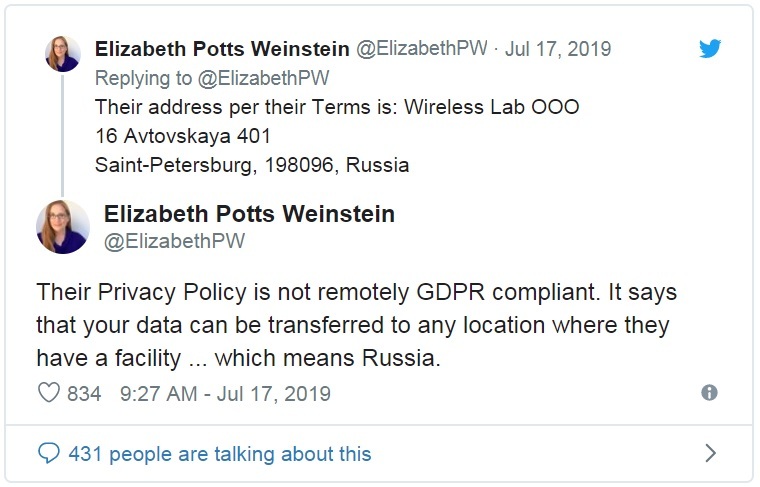Open @ElizabethPW handle in reply header
Screen dimensions: 760x487
[x=420, y=49]
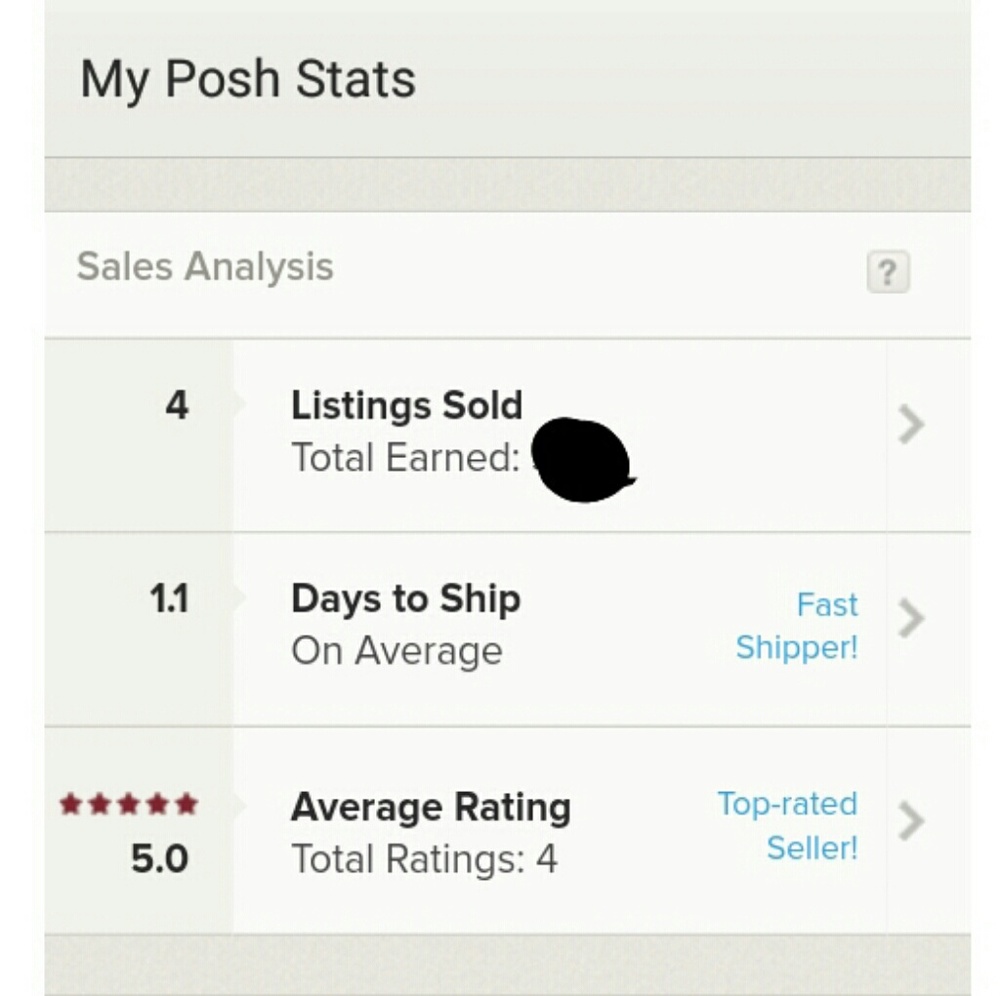The image size is (1000, 996).
Task: Select the middle star of the rating
Action: point(127,800)
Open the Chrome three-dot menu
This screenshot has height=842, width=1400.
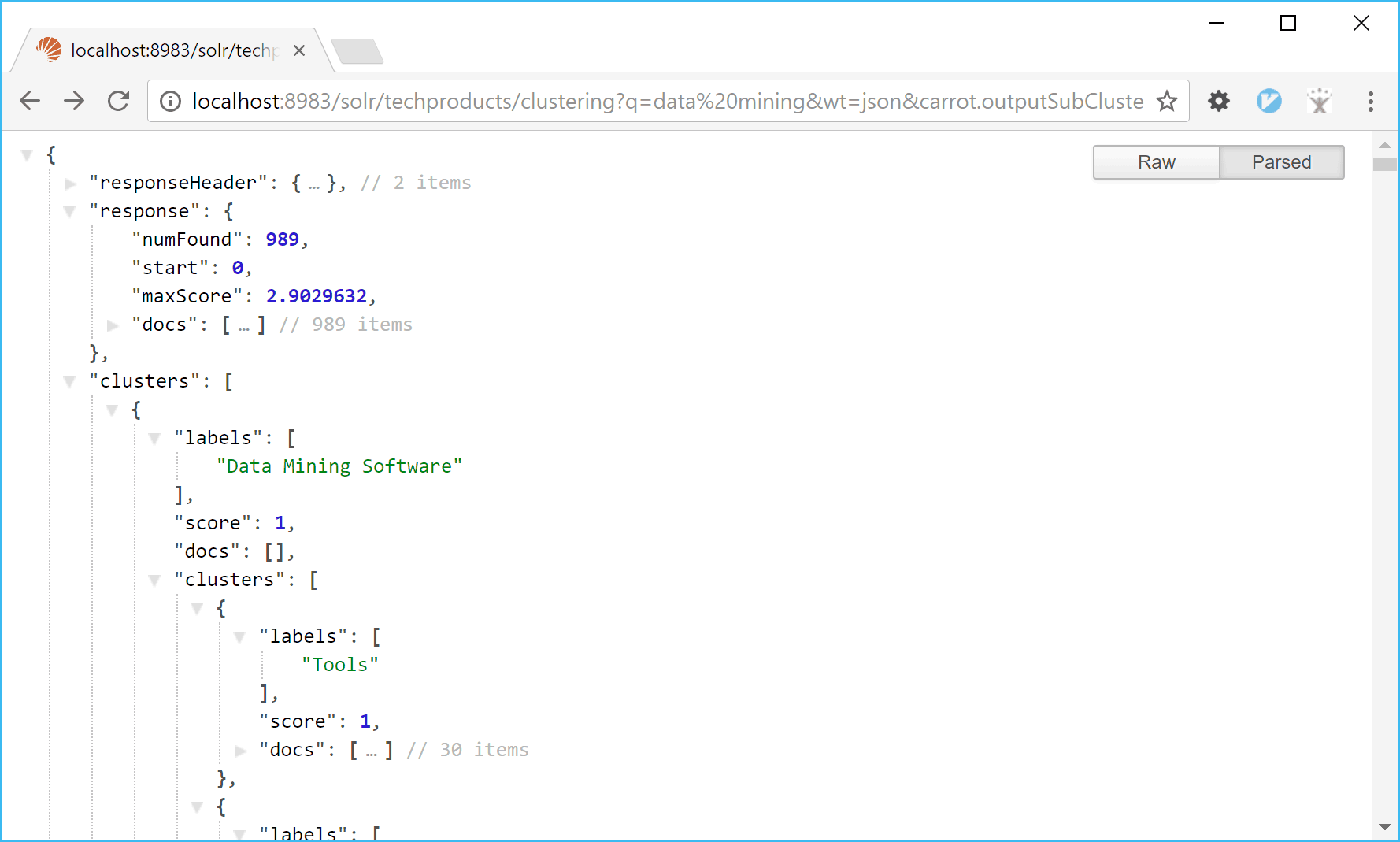tap(1370, 101)
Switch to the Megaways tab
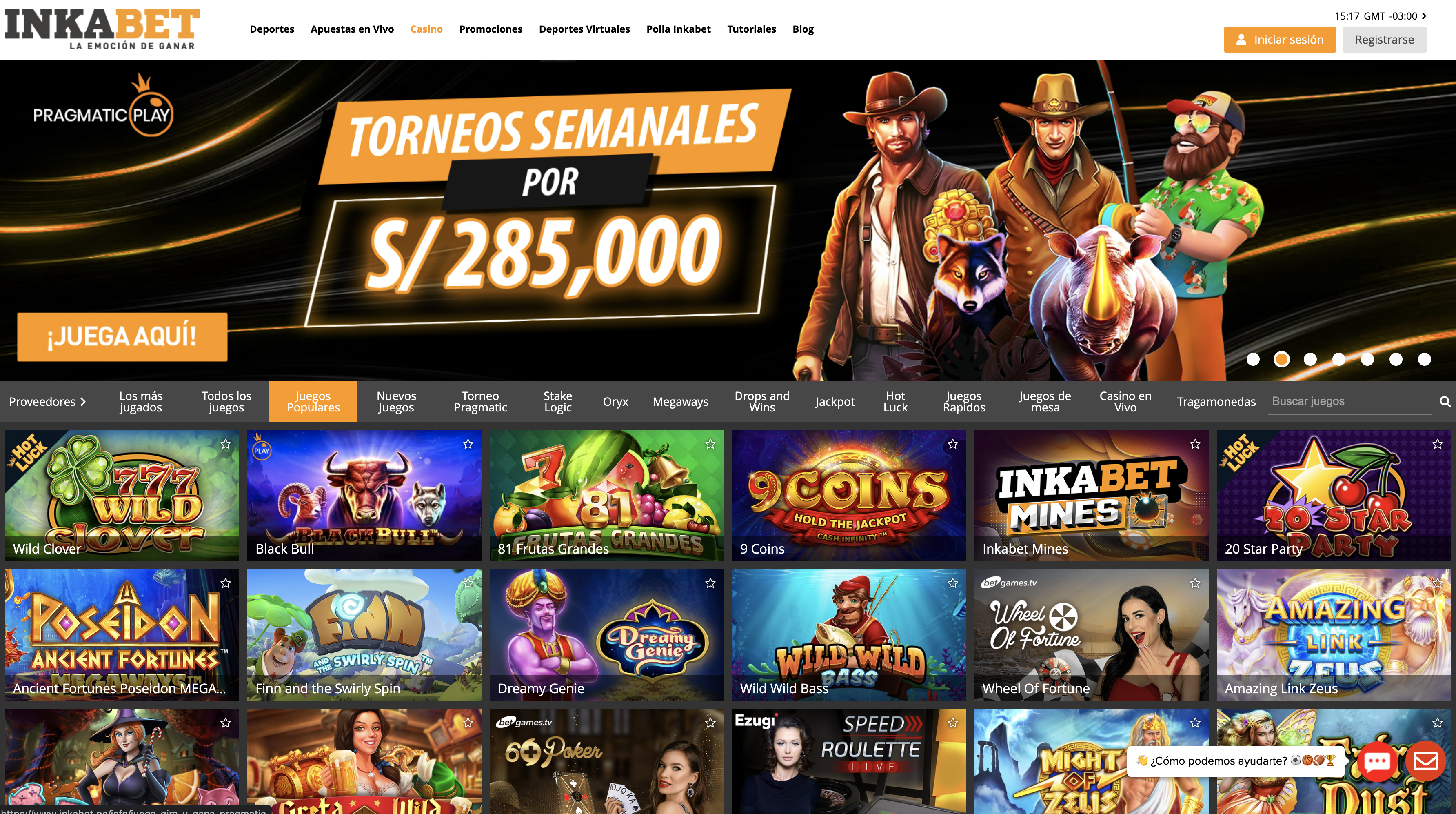The height and width of the screenshot is (814, 1456). [681, 401]
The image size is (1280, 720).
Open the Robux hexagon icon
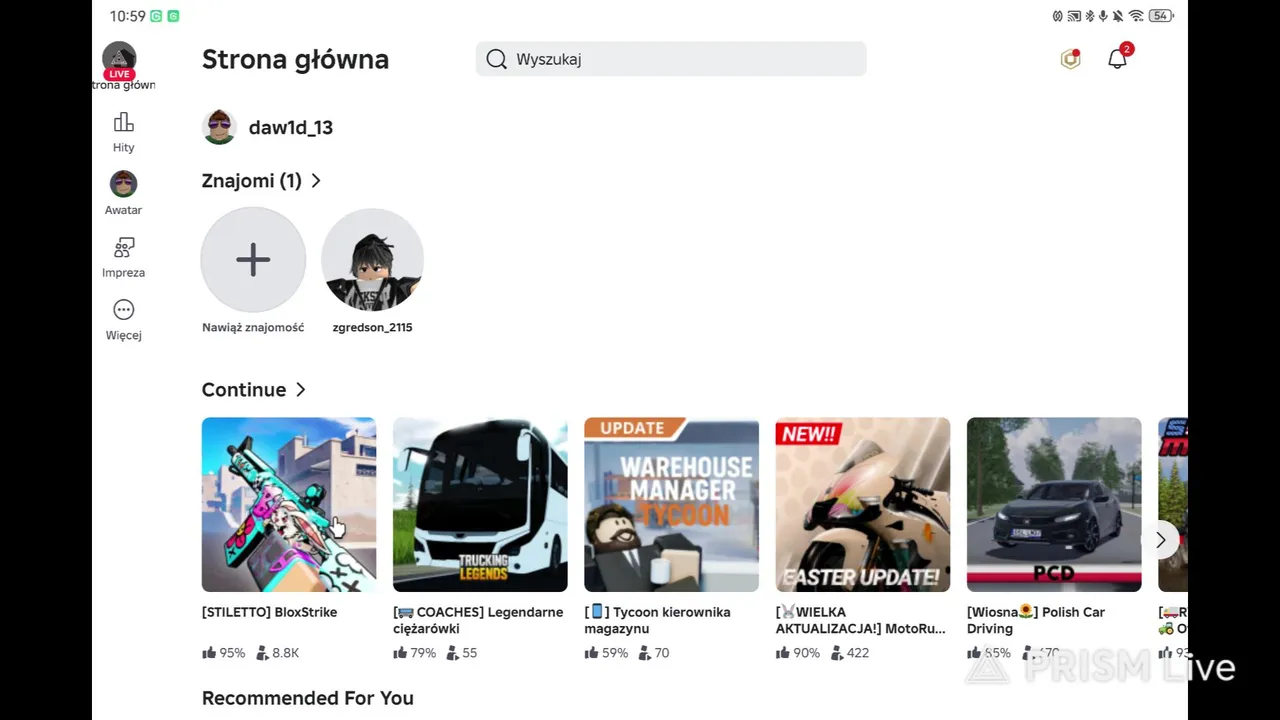[x=1070, y=59]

....

### The task
Leave out every picture, and write out exactly the lines from the one with "Open the Chrome three-dot menu" through the end of the records above, both ends included.

### Output of the exercise
Open the Chrome three-dot menu
This screenshot has height=842, width=1400.
tap(1370, 101)
Switch to the Megaways tab
The height and width of the screenshot is (814, 1456). [681, 401]
The image size is (1280, 720).
Open the Robux hexagon icon
[x=1070, y=59]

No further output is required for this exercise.